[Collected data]
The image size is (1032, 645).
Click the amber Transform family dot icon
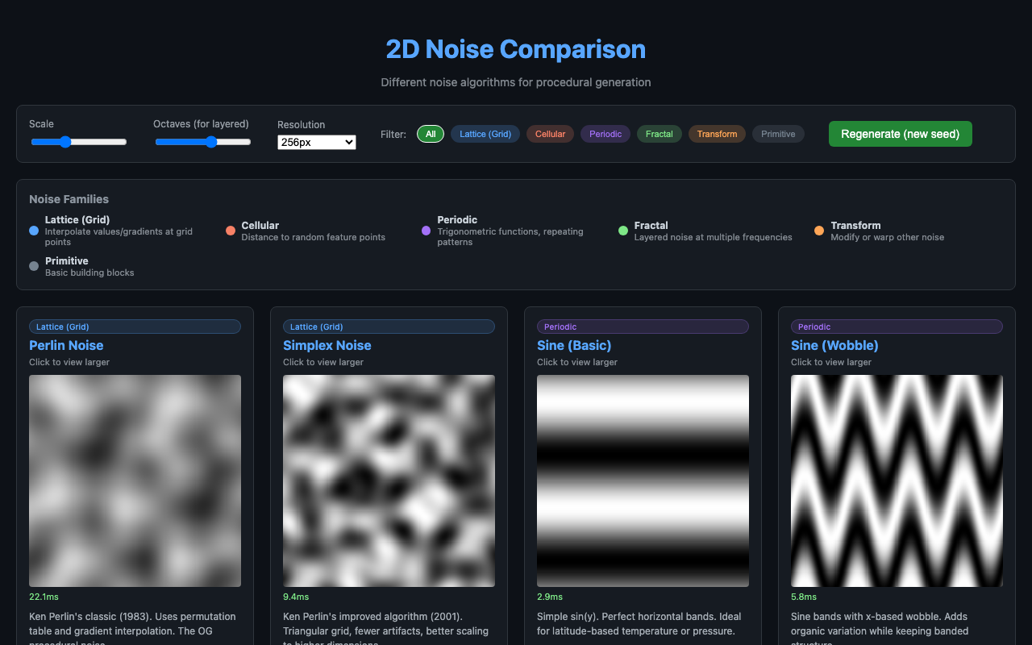click(x=818, y=231)
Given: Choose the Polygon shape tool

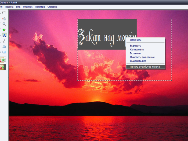Looking at the screenshot, I should (4, 46).

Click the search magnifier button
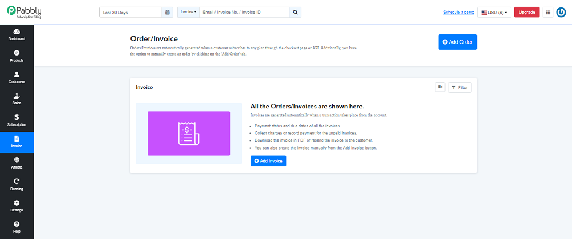(296, 13)
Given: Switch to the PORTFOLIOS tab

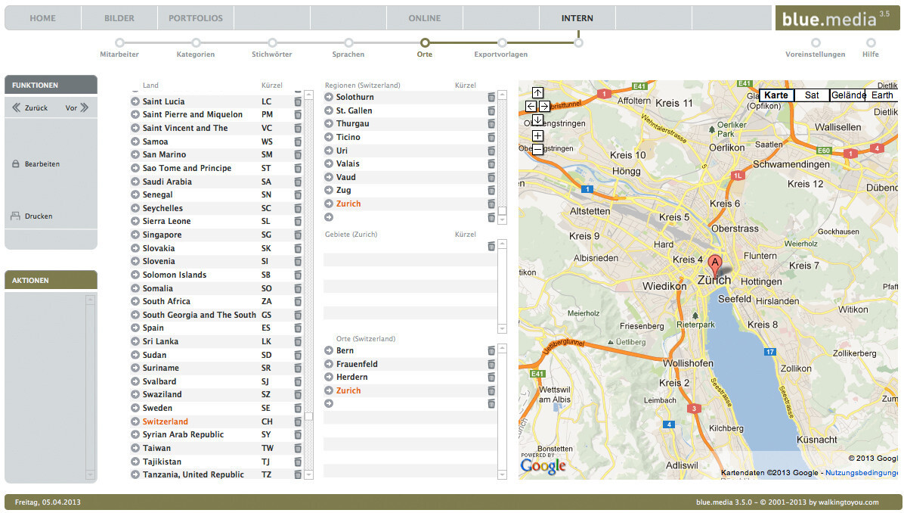Looking at the screenshot, I should coord(195,18).
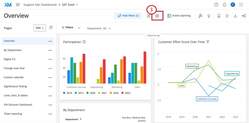
Task: Switch to mobile preview icon
Action: (219, 16)
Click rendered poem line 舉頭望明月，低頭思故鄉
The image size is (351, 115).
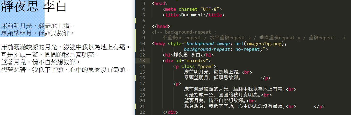(38, 33)
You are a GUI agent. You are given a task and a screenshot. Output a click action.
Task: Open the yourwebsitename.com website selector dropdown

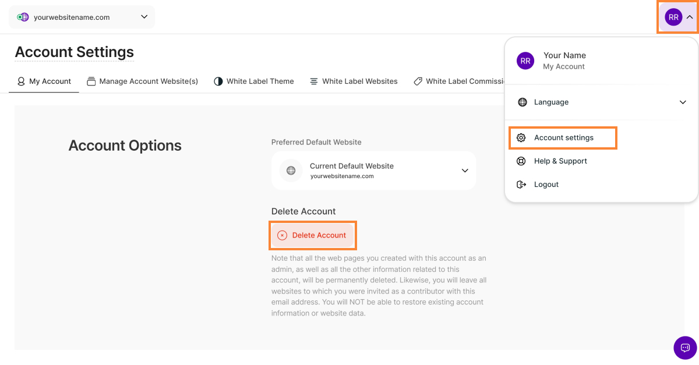[144, 17]
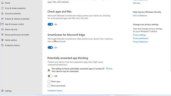The width and height of the screenshot is (171, 96).
Task: Click the Privacy Statement link
Action: [140, 42]
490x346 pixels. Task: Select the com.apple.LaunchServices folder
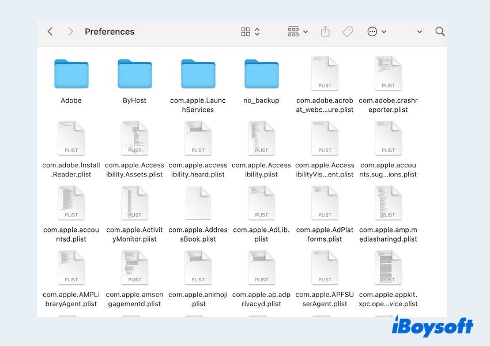tap(198, 74)

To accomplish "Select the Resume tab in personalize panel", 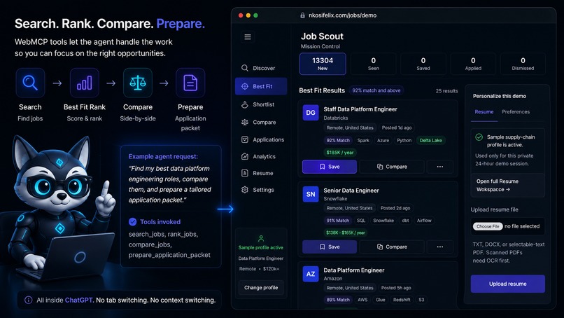I will (x=484, y=111).
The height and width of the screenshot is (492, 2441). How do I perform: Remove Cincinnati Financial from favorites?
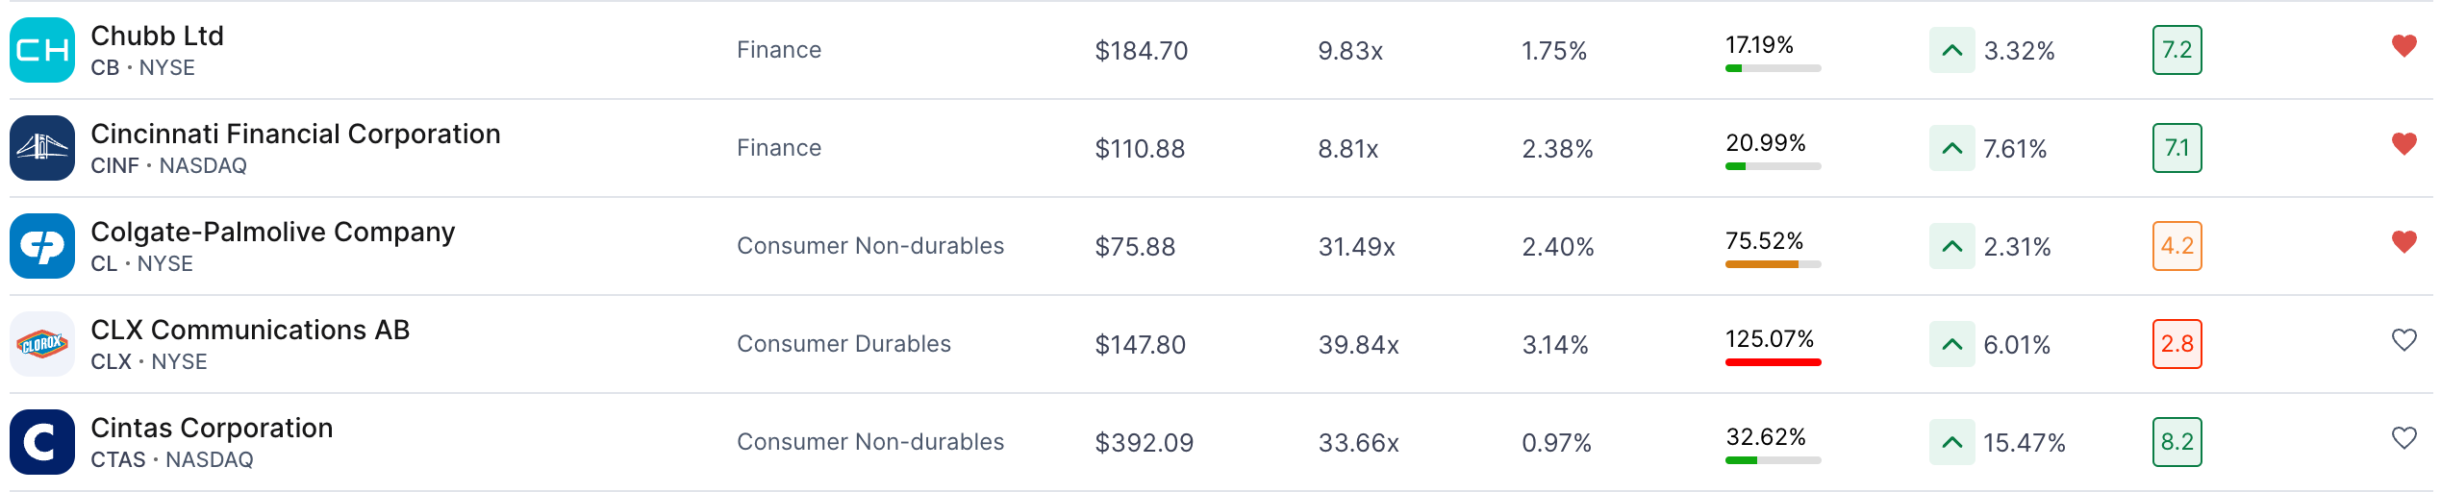click(x=2404, y=144)
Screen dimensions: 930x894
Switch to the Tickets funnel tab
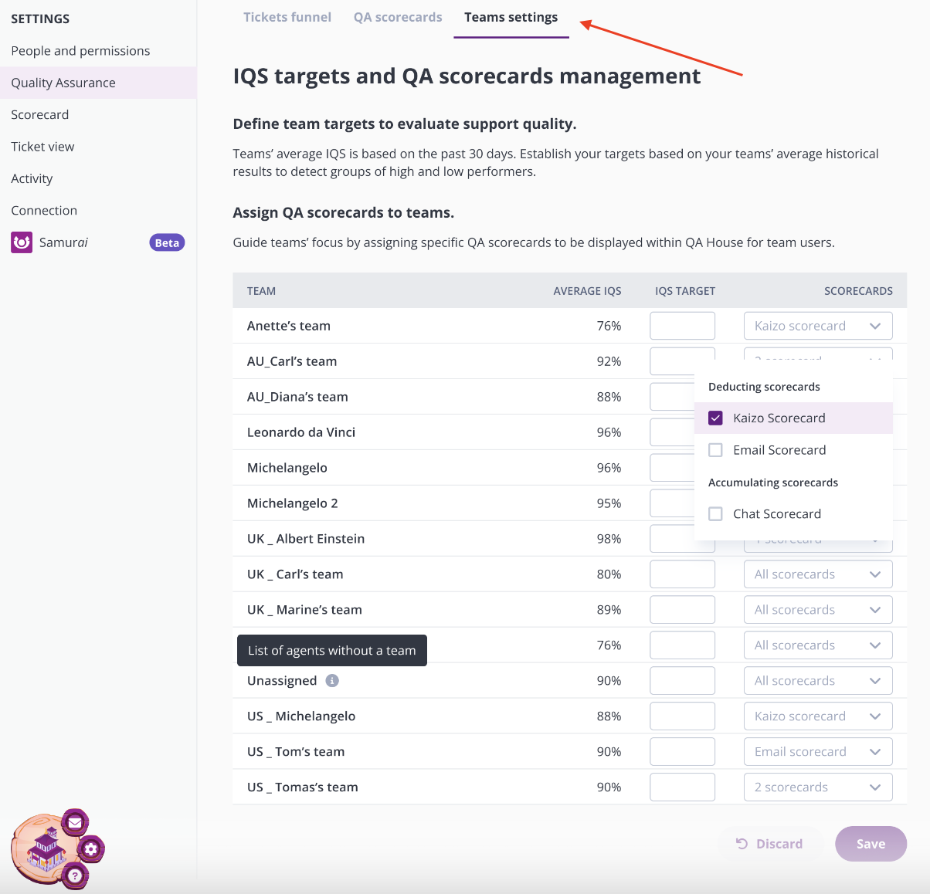click(x=287, y=17)
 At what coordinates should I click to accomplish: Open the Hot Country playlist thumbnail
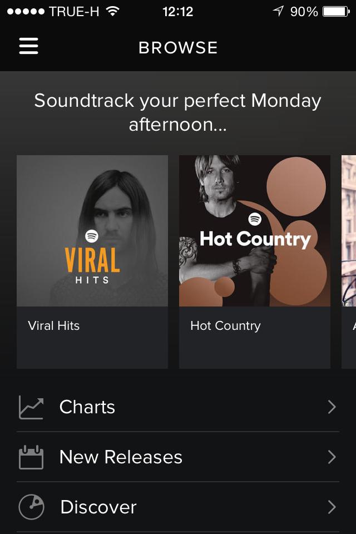tap(254, 230)
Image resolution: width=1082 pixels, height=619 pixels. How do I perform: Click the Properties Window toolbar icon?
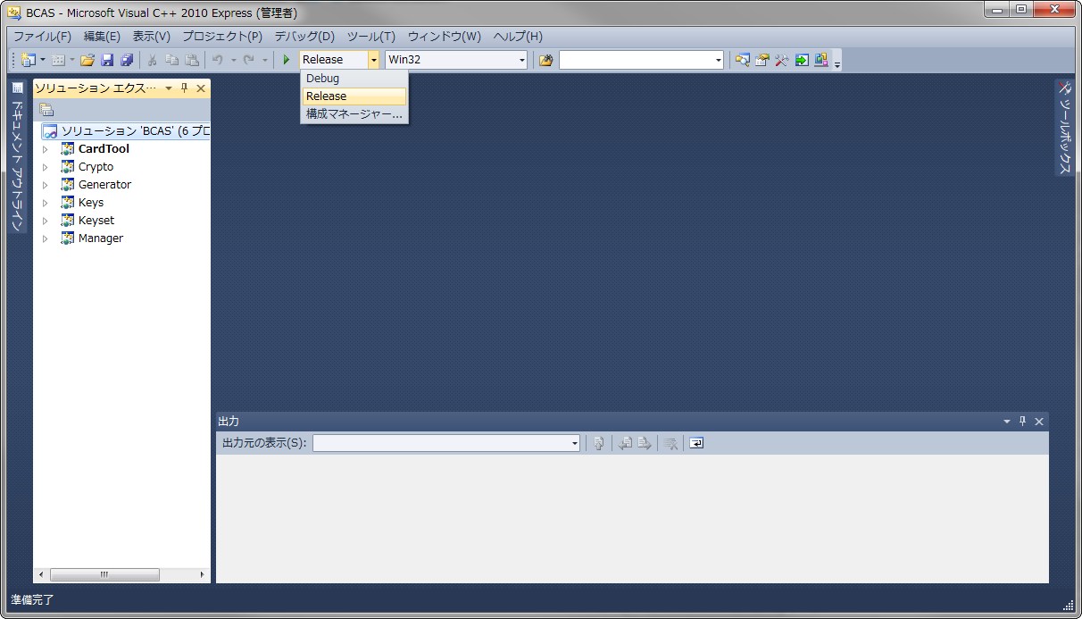click(762, 60)
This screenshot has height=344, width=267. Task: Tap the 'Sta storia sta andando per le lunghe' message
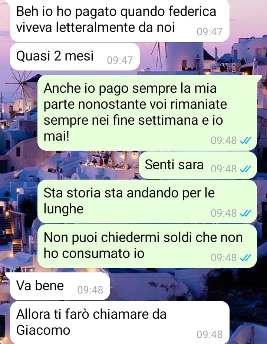coord(147,202)
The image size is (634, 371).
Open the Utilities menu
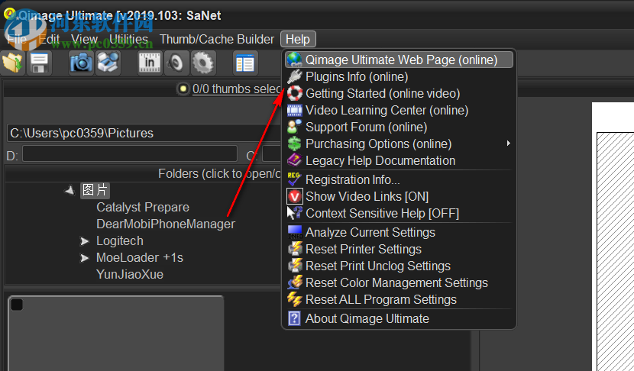click(x=128, y=39)
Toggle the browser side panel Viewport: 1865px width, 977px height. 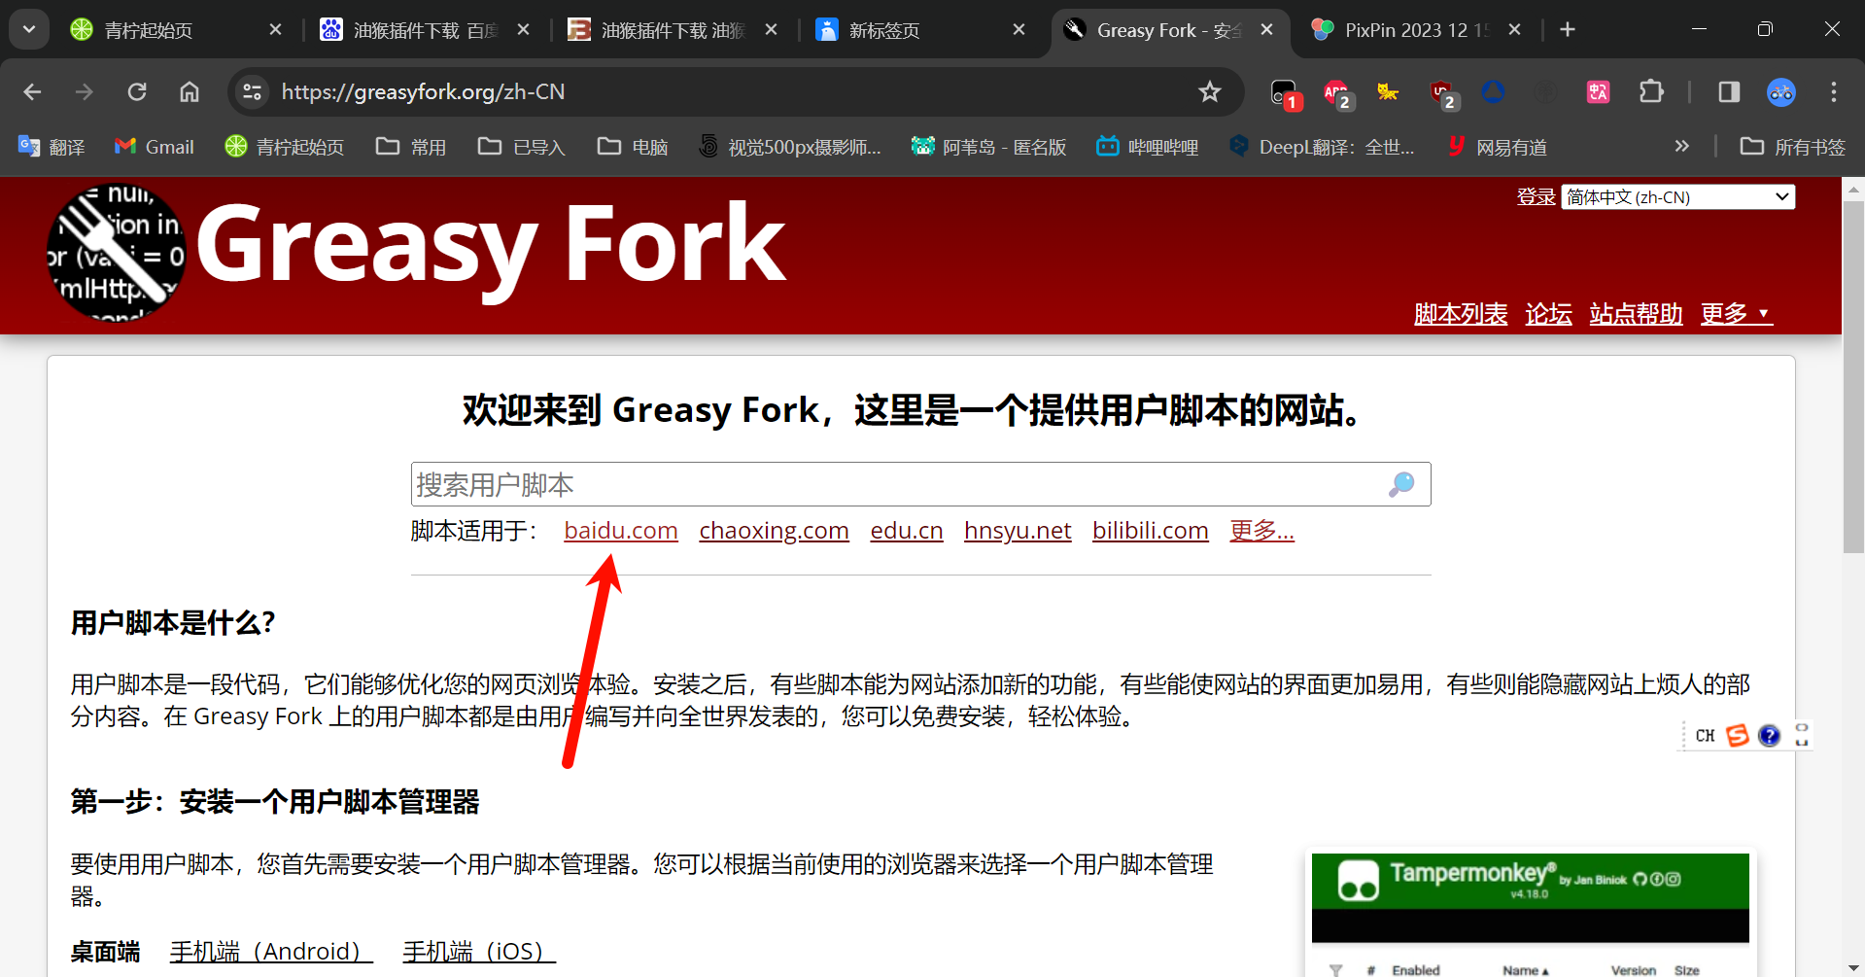click(x=1728, y=92)
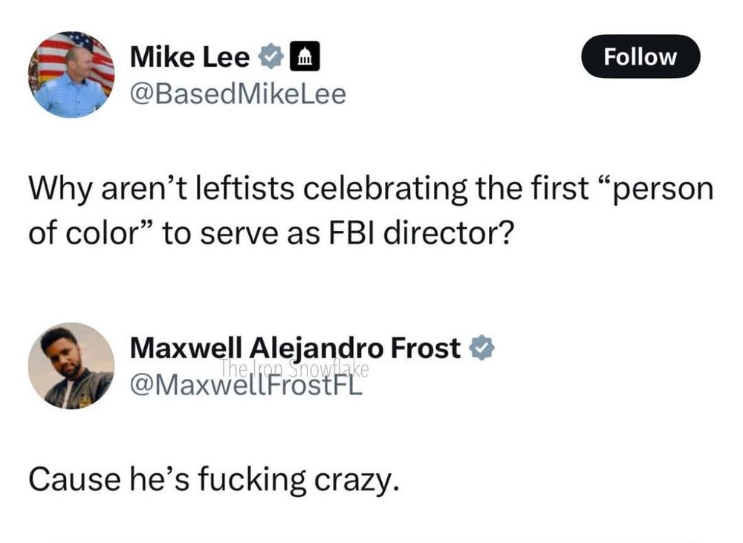
Task: Click the @MaxwellFrostFL handle
Action: click(245, 385)
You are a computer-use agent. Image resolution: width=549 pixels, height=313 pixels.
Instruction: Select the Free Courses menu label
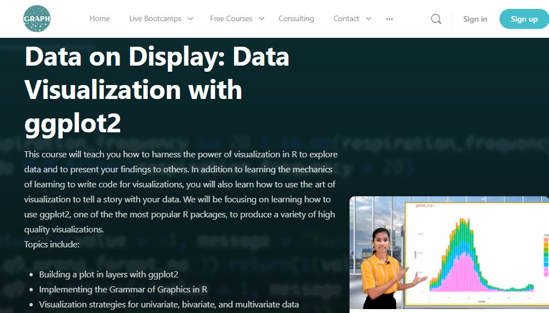tap(231, 19)
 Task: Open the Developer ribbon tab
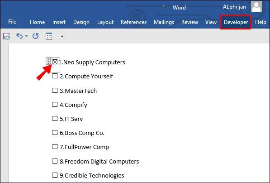236,22
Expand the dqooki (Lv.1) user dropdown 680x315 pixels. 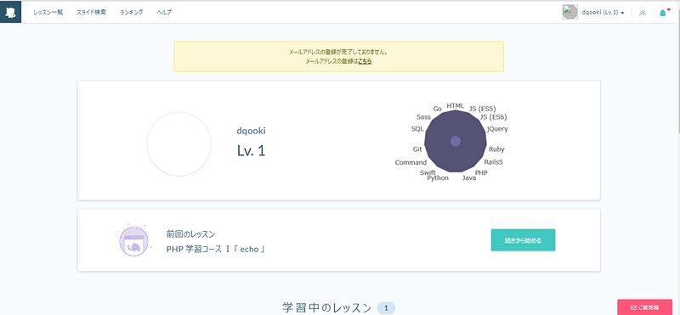(603, 13)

**EXERCISE BRIEF**.
Word for word, write out the lines from the top of the records above down to the line holding "You are a GUI", inclusive, but not the pictures.

**ANSWER SECTION**.
The image size is (1032, 645).
Click the amber Transform family dot icon
click(x=818, y=231)
Given: Choose the Polygon shape tool

Looking at the screenshot, I should (4, 46).

Click the search magnifier button
(296, 13)
Given: Switch to the PORTFOLIOS tab

Looking at the screenshot, I should coord(195,18).
Task: Switch to mobile preview icon
Action: (219, 16)
Click rendered poem line 舉頭望明月，低頭思故鄉
The image size is (351, 115).
(38, 33)
You are a GUI agent. You are given a task and a screenshot. Output a click action.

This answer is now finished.